■ Task to complete ■
Write out precisely the lines beginning with the line that contains "For every named target in this 768×2309" and ending with the last line of the entries, and no other lines.

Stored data

#####

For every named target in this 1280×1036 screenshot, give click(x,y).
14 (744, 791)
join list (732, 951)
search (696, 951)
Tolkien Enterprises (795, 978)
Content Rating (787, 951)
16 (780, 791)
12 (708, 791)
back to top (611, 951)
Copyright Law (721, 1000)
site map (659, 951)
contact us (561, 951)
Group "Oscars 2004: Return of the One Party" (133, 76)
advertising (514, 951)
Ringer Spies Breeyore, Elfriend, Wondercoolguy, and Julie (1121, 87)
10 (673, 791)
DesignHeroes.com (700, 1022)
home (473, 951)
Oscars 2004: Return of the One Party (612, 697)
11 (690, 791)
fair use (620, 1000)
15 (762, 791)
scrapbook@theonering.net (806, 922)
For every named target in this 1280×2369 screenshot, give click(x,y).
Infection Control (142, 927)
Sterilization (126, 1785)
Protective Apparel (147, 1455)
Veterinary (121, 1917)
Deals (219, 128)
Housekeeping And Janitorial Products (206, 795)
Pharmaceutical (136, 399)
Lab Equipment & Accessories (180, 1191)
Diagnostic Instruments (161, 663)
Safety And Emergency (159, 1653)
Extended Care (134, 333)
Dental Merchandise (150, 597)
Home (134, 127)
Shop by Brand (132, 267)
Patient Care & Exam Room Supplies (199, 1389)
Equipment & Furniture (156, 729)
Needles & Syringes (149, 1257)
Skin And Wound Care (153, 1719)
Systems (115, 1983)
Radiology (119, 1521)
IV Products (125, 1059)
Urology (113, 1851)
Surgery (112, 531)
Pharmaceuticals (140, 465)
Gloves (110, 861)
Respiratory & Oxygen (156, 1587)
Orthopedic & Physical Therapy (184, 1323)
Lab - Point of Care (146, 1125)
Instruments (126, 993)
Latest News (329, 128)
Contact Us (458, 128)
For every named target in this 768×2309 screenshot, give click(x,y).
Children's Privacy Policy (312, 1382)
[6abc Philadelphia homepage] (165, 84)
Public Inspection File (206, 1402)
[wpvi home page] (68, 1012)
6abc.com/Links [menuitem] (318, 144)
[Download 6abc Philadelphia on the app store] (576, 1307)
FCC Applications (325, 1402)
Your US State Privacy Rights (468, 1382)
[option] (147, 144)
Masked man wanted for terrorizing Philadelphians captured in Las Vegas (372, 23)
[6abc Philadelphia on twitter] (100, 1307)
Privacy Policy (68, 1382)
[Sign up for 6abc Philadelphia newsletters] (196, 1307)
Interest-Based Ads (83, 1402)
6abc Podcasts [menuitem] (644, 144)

#####

■ Solution for this exercise ■
For every named target in this 768×2309 screenshot, give click(x,y).
Children's Privacy Policy (312, 1382)
[6abc Philadelphia homepage] (165, 84)
Public Inspection File (206, 1402)
[wpvi home page] (68, 1012)
6abc.com/Links [menuitem] (318, 144)
[Download 6abc Philadelphia on the app store] (576, 1307)
FCC Applications (325, 1402)
Your US State Privacy Rights (468, 1382)
[option] (147, 144)
Masked man wanted for terrorizing Philadelphians captured in Las Vegas (372, 23)
[6abc Philadelphia on twitter] (100, 1307)
Privacy Policy (68, 1382)
[Sign up for 6abc Philadelphia newsletters] (196, 1307)
Interest-Based Ads (83, 1402)
6abc Podcasts [menuitem] (644, 144)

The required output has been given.